Alcian Blue (1.0) Staining Procedure

Purpose:
This standard operating procedure (SOP) establishes the standard for staining sulfated mucosubstances using the Alcian Blue staining procedure.

Reagents and Materials:

Reagents

0.1 N Hydrochloric Acid
1N Hydrochloric Acid 10ml
Distilled water 90ml

1% Alcian Blue Ph 1.0
Commercially prepared by Newcomer Supply Co. http://www.newcomersupply.com/component.html
Expiration date provided by manufacturer.
Store at room temperature.

0.3% Sodium Carbonate
Sodium Carbonate 0.3gm
Distilled water 100ml

Nuclear Fast Red
Commercially prepared by Newcomer Supply Co. http://www.newcomersupply.com/component.html
(catalog #12552)
Expiration date provided by manufacturer.
Store at room temperature.

Materials
Tissue slides and control slides for special stain requested.
Microwave to bake slides.
Staining rack, 20 slide capacity.
Coverslips and synthetic mounting media.

Hazards and Precautions:
See Material Safety Data Sheets.

Sample Preparations:
Paraffin tissue section slides cut at 4 microns.

Calibration and Standardization:
A tissue section slide containing sulfated mucosubstances is stained with each procedure.

Procedure:

1. Deparaffinize and hydrate to distilled water.

2. Place in 1% Alcian Blue Ph 1.0 in a plastic coplin jar with lid loosely applied. Microwave at 70% power for 30 seconds.

3. 0.1N Hydrochloric Acid - 5 seconds.

4. Blot sections dry on bibulous paper.

5. If no counterstain is desired, skip to step #9.

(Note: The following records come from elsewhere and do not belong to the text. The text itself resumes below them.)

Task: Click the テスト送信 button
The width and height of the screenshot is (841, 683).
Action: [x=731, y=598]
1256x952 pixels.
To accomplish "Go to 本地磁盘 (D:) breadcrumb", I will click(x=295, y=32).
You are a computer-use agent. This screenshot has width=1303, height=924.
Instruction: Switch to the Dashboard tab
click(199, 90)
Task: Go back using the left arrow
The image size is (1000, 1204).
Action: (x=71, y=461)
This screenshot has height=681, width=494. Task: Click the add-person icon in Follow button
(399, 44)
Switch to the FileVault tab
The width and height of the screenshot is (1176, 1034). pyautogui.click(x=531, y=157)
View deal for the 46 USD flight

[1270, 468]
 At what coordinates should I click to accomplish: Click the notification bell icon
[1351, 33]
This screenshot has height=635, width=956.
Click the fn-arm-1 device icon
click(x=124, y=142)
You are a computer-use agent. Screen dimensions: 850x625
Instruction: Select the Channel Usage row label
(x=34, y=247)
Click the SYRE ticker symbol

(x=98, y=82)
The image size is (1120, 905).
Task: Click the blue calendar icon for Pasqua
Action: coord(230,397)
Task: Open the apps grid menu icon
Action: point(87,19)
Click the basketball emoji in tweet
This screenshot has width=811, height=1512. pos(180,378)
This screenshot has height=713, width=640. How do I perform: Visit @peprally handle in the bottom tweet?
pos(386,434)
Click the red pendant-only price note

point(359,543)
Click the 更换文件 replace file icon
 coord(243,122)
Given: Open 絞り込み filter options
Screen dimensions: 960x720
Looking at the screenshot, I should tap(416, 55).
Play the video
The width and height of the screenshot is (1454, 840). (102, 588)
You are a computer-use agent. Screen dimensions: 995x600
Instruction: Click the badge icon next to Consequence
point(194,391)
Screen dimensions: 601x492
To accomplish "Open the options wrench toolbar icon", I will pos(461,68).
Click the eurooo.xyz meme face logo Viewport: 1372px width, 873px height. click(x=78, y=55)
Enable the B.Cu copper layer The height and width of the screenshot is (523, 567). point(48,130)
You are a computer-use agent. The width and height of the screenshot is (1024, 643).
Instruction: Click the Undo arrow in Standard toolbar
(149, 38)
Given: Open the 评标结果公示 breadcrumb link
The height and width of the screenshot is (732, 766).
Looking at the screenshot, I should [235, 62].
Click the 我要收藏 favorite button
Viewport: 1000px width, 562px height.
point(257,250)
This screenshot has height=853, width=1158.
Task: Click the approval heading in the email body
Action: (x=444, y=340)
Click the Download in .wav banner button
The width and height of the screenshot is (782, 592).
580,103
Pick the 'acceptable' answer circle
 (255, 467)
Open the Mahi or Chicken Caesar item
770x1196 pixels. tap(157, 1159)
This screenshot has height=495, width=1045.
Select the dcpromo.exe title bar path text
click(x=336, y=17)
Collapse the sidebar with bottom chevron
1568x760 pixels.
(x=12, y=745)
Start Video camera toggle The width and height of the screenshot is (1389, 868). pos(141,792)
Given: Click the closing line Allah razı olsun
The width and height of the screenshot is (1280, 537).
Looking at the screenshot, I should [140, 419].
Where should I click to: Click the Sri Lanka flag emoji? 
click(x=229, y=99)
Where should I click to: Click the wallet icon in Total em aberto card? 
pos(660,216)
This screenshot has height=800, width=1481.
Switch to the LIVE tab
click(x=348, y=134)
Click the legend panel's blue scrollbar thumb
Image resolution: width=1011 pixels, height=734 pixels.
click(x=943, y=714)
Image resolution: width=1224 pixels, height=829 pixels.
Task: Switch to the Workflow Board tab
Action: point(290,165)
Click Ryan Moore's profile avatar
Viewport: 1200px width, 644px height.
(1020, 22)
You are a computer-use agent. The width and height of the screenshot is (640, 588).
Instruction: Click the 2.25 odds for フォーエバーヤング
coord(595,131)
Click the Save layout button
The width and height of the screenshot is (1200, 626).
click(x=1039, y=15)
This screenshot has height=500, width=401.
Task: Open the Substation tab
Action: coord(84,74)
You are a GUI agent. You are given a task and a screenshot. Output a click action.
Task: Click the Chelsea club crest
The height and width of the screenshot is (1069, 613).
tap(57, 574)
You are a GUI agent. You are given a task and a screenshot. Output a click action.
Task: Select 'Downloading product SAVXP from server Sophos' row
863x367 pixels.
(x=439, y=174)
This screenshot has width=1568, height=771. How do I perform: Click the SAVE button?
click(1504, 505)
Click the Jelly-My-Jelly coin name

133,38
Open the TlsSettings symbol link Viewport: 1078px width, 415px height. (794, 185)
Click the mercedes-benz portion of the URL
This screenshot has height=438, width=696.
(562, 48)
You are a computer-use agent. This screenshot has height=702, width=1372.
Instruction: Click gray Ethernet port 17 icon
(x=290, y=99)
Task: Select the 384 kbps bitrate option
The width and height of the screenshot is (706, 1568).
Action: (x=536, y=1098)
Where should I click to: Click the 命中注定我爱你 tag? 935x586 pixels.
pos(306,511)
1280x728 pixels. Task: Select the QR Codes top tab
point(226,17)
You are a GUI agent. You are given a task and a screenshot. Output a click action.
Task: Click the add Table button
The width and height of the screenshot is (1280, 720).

6. If counterstain is to be done, place in 0.3% Sodium Carbonate - 30 minutes.

7. Distilled water rinse.

8. Nuclear Fast Red - 5 minutes.

9. Dehydrate, clear and coverslip.

Positive control:
intestine or lung with goblet cells

Results:
Sulfomucins – blue

Sialomucins – red

Counterstain – dependent on counterstain

Figure 1. Canine chronic bronchitis: H&E left; Alcian blue pH 1.0-PAS right: sulfomucins stain blue, sialomucins stain red.

Effective: July 1, 2004
Cherie Chapman
James R. Turk

References:

Armed Forces Institute of Pathology Laboratory Methods in Histotechnology, eds. Prophet EB, Mills B, Arrington JB, Sobin LH, American Registry of pathology, Washington D.C. , 1992, pp164.

Sheehan DC, Hrapchak BR: Theory and Practice of Histotechnology, 2nd Ed, CV Mosby, St. Louis, 1980, pp. 172.

Tintut Y, Alfonso Z, Saini T, Radcliff K, Watson K, Bostrom K, Demer LL. Multilineage potential of cells from the artery wall. Circulation. 2003 Nov 18;108(20):2505-10.

Wheeldon EB, Pirie HM, Breeze RG. A histochemical study of the tracheobronchial epithelial mucosubstances in normal dogs and dogs with chronic bronchitis. Folia Vet Lat. 1976 Jan-Mar;6(1):45-58.

Wheeldon EB, Breeze RG, Pirie HM. Animal model: chronic bronchitis in dogs. Am J Pathol. 1979 Jul;96(1):355-8

Turk JR, Rantanen NR: Chronic bronchitis, cardiomegaly and medial hypertrophy of small pulmonary arteries in a dog. J Small Anim Practice 23:719 723,1982.

Sarbia M, Donner A, Franke C, Gabbert HE. Distinction between intestinal metaplasia in the cardia and in Barrett's esophagus: the role of histology and immunohistochemistry. Hum Pathol. 2004 Mar;35(3):371-6.